19h. Nous retrouvons tout le groupe ou presque autour de la table pour le pot d'adieu des moniteurs. Les activités sportives sont terminées, ne restent plus que des journées libres ! Eric nous remet avec solennité nos diplômes en créole. A l'heure où être fait chevalier de la légion d'honneur est une reconnaissance presque aussi répandue que le premier flocon en ski alpin, être proclamés "Doudou des Îles" pour Laëtitia et "Mal Boug des Îles" pour ma part est un insigne privilège dont nous tâcherons de nous montrer dignes ... jusqu'à lundi. Nous héritons en outre d'une mention "Montagne Pelée" qui rend cette récompense mémorable. Pour évacuer le flot d'émotion qui ne tarde pas à submerger son groupe, Eric nous propose de lire le texte en créole, ce qui déclenche une bonne crise de fou-rire de son côté. Comment faire un adieu qui sort de l'ordinaire ...

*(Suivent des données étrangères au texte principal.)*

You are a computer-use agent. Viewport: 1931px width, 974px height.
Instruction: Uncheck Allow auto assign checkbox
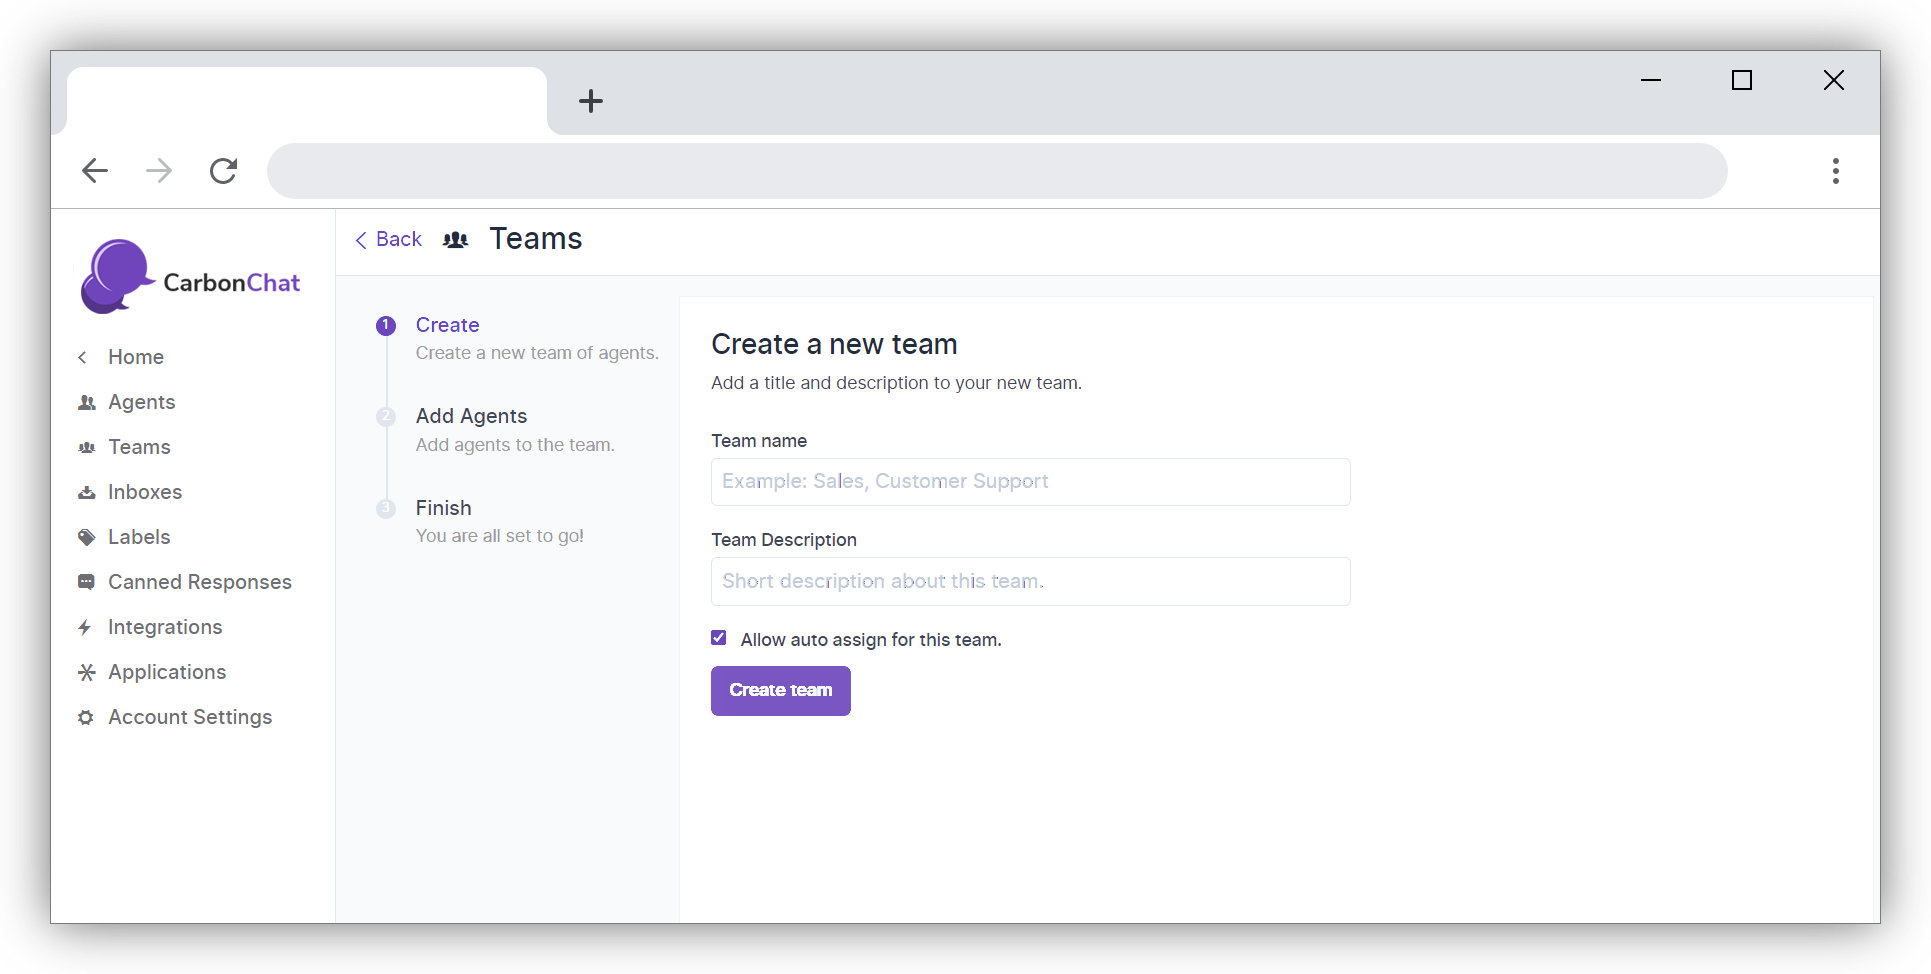tap(719, 638)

La soirée n'est toutefois pas encore terminée. Laëtitia me propose très aimablement de nous rendre à St Pierre pour assister à une soirée chants de Noël en créole. Merci pour l'attention ! Les associations et commerces de chaque commune s'associent pour organiser cet événement tous les week-ends dans un bourg différent. Sur la place principale, un groupe enchaîne les classiques religieux ou pas. Au premier rang du public, une chorale les accompagne tandis que le reste de l'assistance se trémousse en rythme. Je passe un excellent moment et adore le contraste entre la chaleur des tropiques et les airs de Noël. Un mélange qui paraît si improbable et pourtant oui, nous sommes bien en décembre, pas en juillet !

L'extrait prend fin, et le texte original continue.